The study was the biggest ever done, involving 55,778 New York state residents, including large numbers of rescue and recovery workers.
The study muddied the waters for the hot-button issue, coming after 50 cancers were added to the list of diseases eligible for access to a $4.3 billion World Trade Center compensation fund.
Experts said the topic is so complex that the study will not be the final word.
It found that those associated with the World Trade Center did see “an excess risk for prostate cancer, thyroid cancer, and myeloma in 2007-2008 compared with that for New York State residents.”
However, “these findings were based on a small number of events and multiple comparisons.”

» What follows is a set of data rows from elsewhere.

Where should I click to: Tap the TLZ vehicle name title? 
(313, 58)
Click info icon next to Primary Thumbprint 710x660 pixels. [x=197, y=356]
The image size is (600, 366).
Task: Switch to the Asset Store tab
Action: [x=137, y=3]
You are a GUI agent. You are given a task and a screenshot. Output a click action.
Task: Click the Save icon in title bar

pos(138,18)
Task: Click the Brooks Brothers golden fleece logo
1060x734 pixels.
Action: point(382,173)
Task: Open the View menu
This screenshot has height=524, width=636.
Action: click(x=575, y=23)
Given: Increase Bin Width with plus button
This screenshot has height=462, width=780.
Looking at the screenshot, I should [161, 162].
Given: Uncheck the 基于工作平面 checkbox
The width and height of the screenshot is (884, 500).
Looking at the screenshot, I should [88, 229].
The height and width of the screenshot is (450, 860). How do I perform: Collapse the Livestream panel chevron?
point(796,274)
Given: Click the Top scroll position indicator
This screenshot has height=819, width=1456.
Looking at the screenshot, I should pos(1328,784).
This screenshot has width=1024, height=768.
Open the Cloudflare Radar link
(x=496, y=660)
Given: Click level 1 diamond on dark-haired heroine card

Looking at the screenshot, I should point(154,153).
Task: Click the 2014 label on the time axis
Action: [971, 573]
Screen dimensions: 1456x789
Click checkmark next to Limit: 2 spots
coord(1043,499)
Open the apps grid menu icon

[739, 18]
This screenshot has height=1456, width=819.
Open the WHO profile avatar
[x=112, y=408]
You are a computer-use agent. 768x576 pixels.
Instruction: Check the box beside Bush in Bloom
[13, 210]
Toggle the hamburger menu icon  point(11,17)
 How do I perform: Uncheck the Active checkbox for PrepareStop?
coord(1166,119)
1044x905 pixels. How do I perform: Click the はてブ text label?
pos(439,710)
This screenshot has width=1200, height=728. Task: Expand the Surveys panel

New York city’s health commissioner, Thomas Farley, told The New York Times that the study could not be said to invalidate the federal government’s earlier decision.
“Cancers take 20 years to develop,” he told the Times, “and we might see something different 20 years down the line.”
Farley said it was better to be safe than sorry.
“You don’t want to wait 20 to 30 years to get a definitive answer to which people may be suffering today.”
The National Institute for Occupational Safety and Health recommended in June for cancers to be included, and confirmed this in September.
A $4.3 billion fund is available for 9/11 health victims but until then cancer sufferers — believed to be in the many hundreds — had not been able to place claims of their own. The new rule took effect in mid-October.
Until then, most of the aid recipients, including local residents and emergency services personnel, have received compensation for respiratory diseases linked to the toxic dust and fumes from the fallen towers.